** PAGE EXCERPT **
● ● ● ● ●

RNA Chromogenic in situ Hybridization
RNA in situ hybridization was performed on FFPE cell pellet sections (5 μm) using the RNAscope 2.5 HD assay-Red (Advanced Cell Diagnostics, Inc.) and the RNAscope Probes (Advanced Cell Diagnostics, Inc.) including HPV-HR18 (pool of 18 individual high-risk human papillomavirus subtype E6/E7 mRNA probes: HPV 16, 18, 26, 31, 33, 35, 39, 45, 51, 52, 53, 56, 58, 59, 66, 68, 73, and 82), HPV-LR6 (pool of 6 individual low-risk HPV subtype E6/E7 mRNA probes 6, 11, 40, 42, 43 and 44) and Hs-TERC probe. A negative probe targeting diaminopimelate B (DapB) and a positive RNA probe targeting human ubiquitin C (Hs-UBC), were used to evaluate each sample quality. Samples with no signal from DapB, and score >= 2 by UBC were counted as quality control (QC) passed. The RNAscope 2.5 HD-Red manual assays was followed per the manufacturer’s instructions. Each sample was tested for RNA quality control (QC) firstly (Hs-UBC and DapB). The QC passed ones were further studied using HPV-HR18, HPV-LR6 and Hs-TERC probes, respectively.
qPCR Analysis of HPV DNA
Human Papillomavirus Polymerase Chain Reaction HR-HPV PCR was performed using the 23 HPV Genotyping Real-time PCR Kit (Hybribio, China) containing 17 high risk HPV types: 16, 18, 31, 33, 35, 39, 45, 51, 52, 53, 56, 58, 59, 66, 68, 73 and 82, and 6 low risk HPV types: 6, 11, 42, 43, 44 and 81.

● ● ● ● ●

** PARTS OF THE EXERCISE **
1. Answer these questions from the HPV methods excerpt:
(a) How thick were the FFPE cell pellet sections?
(b) What does the negative probe target?
(c) How many high-risk HPV types does the Hybribio kit contain?
2. In one to three sentences, explain why the HPV methods excerpt says the DapB and Hs-UBC probes were used.
3. Proceed with the HPV methods excerpt from the point where it stops.
The material after this point is not needed.

Stored data entries:
● ● ● ● ●

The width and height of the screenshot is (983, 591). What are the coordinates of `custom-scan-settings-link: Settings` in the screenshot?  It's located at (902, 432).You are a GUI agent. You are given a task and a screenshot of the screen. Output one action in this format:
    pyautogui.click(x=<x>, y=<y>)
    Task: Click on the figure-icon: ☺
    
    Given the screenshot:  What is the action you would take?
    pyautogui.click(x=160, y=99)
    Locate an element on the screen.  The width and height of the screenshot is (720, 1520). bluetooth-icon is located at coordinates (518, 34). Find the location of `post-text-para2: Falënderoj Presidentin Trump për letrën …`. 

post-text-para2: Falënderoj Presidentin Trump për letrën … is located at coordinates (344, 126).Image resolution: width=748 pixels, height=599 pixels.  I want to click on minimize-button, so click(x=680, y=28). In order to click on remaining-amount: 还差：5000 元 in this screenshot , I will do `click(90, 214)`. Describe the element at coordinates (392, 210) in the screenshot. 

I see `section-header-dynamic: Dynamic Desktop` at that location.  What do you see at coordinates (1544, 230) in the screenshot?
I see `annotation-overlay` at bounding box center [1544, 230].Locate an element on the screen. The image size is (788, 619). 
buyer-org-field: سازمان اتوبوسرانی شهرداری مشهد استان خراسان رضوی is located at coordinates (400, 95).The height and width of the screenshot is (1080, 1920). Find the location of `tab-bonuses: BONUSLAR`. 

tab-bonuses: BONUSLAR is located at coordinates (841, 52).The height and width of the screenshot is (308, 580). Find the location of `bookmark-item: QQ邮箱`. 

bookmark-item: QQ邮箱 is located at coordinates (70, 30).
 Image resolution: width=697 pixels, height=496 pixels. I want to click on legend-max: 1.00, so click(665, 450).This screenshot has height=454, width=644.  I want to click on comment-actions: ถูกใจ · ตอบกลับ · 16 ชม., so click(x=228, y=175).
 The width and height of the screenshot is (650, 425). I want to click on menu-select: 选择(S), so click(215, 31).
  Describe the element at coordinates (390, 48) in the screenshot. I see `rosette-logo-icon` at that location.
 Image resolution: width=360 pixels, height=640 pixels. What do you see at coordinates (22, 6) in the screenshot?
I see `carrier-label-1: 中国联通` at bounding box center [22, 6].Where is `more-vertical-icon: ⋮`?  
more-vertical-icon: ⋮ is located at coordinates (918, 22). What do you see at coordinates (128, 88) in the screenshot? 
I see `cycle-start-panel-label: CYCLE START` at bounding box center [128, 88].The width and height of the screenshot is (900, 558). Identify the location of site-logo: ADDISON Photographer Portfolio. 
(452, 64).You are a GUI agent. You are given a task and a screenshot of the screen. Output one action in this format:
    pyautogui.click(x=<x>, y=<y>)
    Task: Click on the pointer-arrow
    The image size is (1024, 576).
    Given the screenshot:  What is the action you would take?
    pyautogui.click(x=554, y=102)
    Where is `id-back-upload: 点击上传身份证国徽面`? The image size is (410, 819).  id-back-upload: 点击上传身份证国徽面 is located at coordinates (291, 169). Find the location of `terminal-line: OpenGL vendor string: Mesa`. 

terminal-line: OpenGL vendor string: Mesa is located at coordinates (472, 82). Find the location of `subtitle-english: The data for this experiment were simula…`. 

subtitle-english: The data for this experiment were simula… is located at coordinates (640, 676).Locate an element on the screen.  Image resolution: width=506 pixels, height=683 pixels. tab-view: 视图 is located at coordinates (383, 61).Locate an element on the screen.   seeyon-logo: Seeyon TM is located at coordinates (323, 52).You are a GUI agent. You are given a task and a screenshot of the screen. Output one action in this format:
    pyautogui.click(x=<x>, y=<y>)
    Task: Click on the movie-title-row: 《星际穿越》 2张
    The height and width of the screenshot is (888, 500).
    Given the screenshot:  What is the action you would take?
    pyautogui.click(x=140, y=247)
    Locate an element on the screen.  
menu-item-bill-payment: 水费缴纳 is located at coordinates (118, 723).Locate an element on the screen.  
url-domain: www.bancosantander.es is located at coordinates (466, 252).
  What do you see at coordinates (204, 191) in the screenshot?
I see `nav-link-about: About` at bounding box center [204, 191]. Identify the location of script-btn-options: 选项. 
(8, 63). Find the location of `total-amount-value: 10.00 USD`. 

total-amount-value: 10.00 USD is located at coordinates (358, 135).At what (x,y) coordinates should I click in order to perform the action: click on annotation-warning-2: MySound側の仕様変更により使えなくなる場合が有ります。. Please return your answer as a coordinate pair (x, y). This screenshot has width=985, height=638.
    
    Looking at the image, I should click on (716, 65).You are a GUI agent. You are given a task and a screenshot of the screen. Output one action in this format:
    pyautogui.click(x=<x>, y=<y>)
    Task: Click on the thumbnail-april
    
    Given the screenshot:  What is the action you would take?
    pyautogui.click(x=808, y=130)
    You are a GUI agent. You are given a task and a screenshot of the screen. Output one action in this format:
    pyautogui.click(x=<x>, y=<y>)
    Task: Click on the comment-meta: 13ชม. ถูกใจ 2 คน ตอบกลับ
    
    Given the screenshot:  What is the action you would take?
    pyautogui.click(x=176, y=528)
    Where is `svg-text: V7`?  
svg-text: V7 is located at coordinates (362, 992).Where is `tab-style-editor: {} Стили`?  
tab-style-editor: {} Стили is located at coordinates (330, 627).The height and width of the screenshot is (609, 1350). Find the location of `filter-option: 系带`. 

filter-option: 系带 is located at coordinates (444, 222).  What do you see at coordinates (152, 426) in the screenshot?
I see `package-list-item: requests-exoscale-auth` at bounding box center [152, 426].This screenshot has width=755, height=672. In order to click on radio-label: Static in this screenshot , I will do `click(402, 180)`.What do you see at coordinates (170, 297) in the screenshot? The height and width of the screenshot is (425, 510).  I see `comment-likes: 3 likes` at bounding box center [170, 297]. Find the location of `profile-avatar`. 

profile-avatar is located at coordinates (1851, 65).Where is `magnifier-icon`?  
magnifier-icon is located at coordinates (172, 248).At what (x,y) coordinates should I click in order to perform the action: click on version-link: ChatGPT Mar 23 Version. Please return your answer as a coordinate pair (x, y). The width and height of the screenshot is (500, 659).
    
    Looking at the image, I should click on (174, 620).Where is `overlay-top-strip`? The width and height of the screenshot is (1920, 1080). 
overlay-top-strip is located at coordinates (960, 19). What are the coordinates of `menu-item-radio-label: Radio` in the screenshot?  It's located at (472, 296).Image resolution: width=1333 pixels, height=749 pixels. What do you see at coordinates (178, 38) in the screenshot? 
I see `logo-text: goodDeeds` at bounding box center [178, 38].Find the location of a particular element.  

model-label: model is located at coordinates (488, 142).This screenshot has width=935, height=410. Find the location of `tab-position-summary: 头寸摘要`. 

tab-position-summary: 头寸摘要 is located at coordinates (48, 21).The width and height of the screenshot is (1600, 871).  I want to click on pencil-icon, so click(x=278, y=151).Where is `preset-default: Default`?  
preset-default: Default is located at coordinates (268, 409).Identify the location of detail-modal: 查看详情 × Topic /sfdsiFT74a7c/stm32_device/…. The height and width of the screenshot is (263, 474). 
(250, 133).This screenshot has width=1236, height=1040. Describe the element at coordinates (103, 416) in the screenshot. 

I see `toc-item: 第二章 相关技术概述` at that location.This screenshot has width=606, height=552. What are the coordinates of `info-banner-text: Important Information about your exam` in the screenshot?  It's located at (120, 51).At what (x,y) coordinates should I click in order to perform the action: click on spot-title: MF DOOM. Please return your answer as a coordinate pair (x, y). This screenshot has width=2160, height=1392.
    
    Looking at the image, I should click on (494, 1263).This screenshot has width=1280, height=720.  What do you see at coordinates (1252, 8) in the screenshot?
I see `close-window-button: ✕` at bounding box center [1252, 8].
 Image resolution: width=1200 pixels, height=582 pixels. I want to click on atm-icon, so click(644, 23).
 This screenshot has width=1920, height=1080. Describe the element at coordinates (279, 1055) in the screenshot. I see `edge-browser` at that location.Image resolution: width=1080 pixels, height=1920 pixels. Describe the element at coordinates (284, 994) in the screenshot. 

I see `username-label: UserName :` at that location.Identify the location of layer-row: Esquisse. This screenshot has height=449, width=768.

● ● ● ● ●

** EXERCISE RESPONSES **
1.
(a) 5 μm
(b) Diaminopimelate B (DapB)
(c) 17

2. The negative DapB probe and the positive Hs-UBC probe were used to evaluate the quality of each sample. Samples with no DapB signal and a UBC score of at least 2 passed quality control. Only those samples were then studied with the HPV-HR18, HPV-LR6 and Hs-TERC probes.

3.
Interpreting Results
RNAscope stained FFPE cell sections were scanned using Leica AT2 scanner (Leica, US). Whole sections were examined at 40× magnification. RNAscope results of HPV were recorded based on signal location and positive cells. For probe-HPV-HR and probe-HPV-LR results, the signal locations of cells and the positive cell numbers in each sample, <3, ≧3≦10 or >10, were recorded. Besides classic RNAscope signals in cytoplasm or nuclear, there are HPV RNAs gathered as clusters above one or more cells, which were recorded as well. For TERC results, RNA signals in nucleus were recorded. Two gynecologists (Z. H. and H. Y.) evaluated the scanned sections independently. If a disagreement occurred, they reviewed the case together and reached the final agreement. The interpretation was generally straightforward; therefore, no significant disagreements lead to incompatibility.